In the past, when I read technical books, I tend to skim through them, looking for keywords and only read the part that is relevant at the moment, and move on. Sometimes I would make an attempt at finishing a whole book, but a few months or even years later, I haven’t even finished the first 3 chapters!

I took a different approach recently. Now I’ve set up daily goals to read 50 or more pages or a key section of a technical book, and follow through. I am reading two technical books at the moment: Itzik Ben-Gan et al’s Inside Microsoft SQL Server 2005: T-SQL Querying, and Baron Schwartz et al’s High Performance MySQL. It’s nice to read database books that focus on different vendor implementations (SQL Server, MySQL, Oracle, etc.), because each one explains certain things from a slightly different angle, with slightly different language, and at times this gives you a better feel of the overall picture and clarity to certain key concepts.

Here I am talking about quality technical books, though, because the industry churns out way too much junk. It certainly is a waste of time and money on poorly thought out and written books.

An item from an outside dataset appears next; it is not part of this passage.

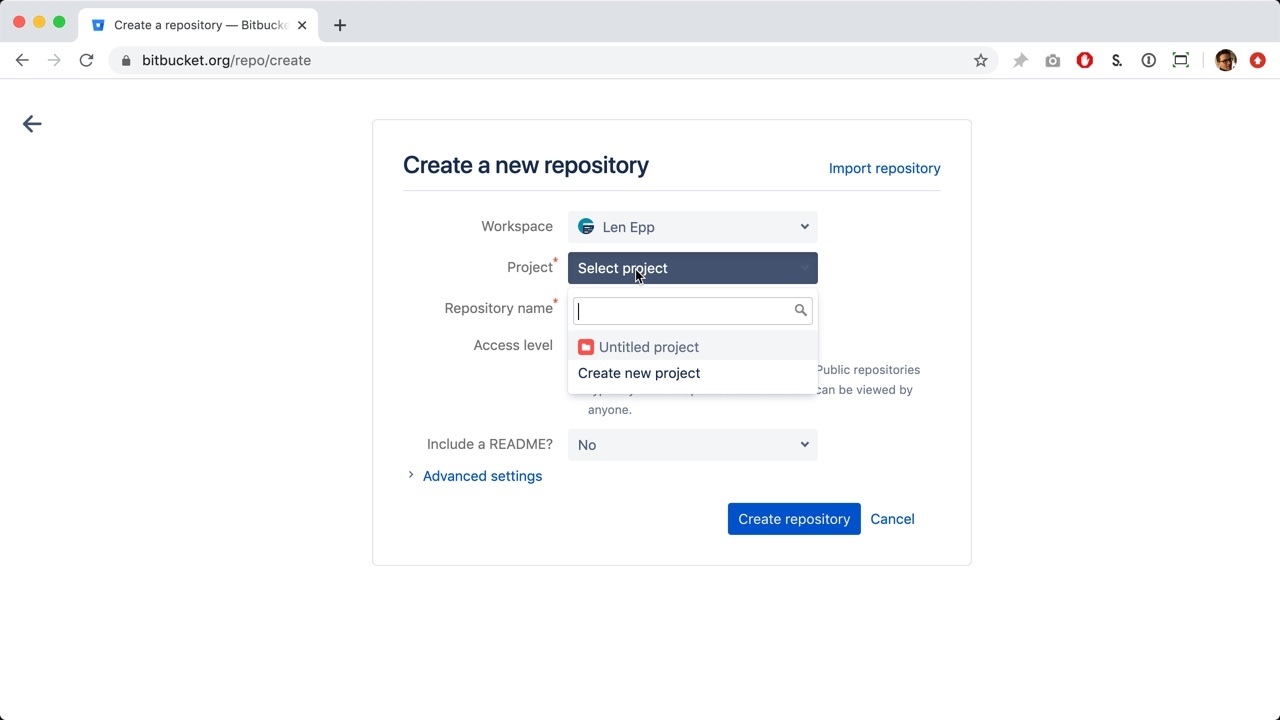Viewport: 1280px width, 720px height.
Task: Expand Advanced settings section
Action: click(x=482, y=476)
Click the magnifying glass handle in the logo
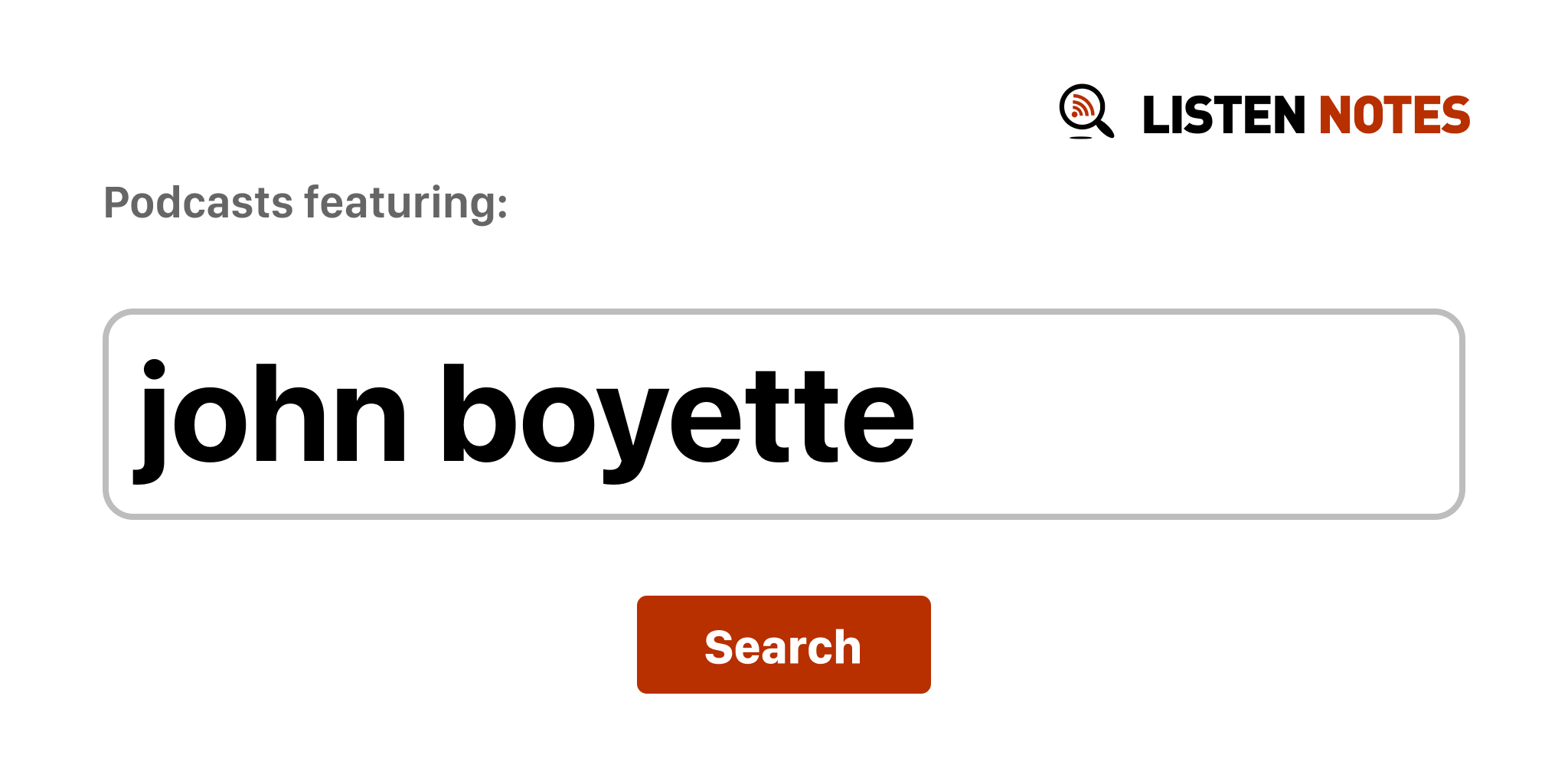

Anyway, today I went through Itzik Ben-Gan’s performance tuning chapter. I used SQL Server 2008’s Management Studio to do tests against a SQL Server 2005 instance. I noticed an interesting change in terminologies: in SQL Server 2008, a bookmark lookup on a table with clustered index is now called Key Lookup, on a table without clustered index is (still) called RID lookup. Here are some screen shots:

Bookmark lookup in SQL Server 2005 on a table with cluster index

Sql2005BookmarkLookupCluster
Bookmark lookup in SQL Server 2005 on a table without cluster index

Sql2005BookmarkLookupHeap
Bookmark lookup in SQL Server 2008 on a table with cluster index

Sql2008BookmarkLookupCluster
Bookmark lookup in SQL Server 2008 on a table without cluster index

Sql2008BookmarkLookupHeap

To recap, here are the terms used for bookmark lookups in the 3 most recent SQL Server releases:

SQL Server 2000: bookmark lookup
SQL Server 2005: RID lookup on a heap, Clustered Index Seek on a table with clustered index
SQL Server 2008: RID lookup on a heap, Key Lookup on a table with clustered index

SQL Server’s clustered index implementation went through some interesting changes. Prior to SQL Server 7, all non-clustered index contains a pointer to the actual row(s) that has the value of the indexed keys. This pointer (RID, Row ID) physically points to the position on which page in which internal file that row is at. Starting from SQL Server 7, for tables without a clustered index (heap), the implementation stays the same. However, for tables with clustered index, the pointer is the clustered index.

This can potentially have a big impact for bookmark lookup on tables with clustered index. Here is why: to do lookups, SQL Server needs to traverse through clustered index, thus more reads. The number of additional reads this causes depends on the level of clustered index and how many rows the query touches. Suppose the clustered index has 3 levels (root, leaf, and one intermediate level), then a single bookmark lookup will incur 3 additional logical reads. If the query touches 2000 rows, then bookmark lookup will cause 6000 additional reads.

Note I am not bashing against clustered index though. Overall, in my opinion, the benefits of clustered index definitely outweighs its drawbacks. Now this post is getting long and I want to go back to my books, so I will stop here.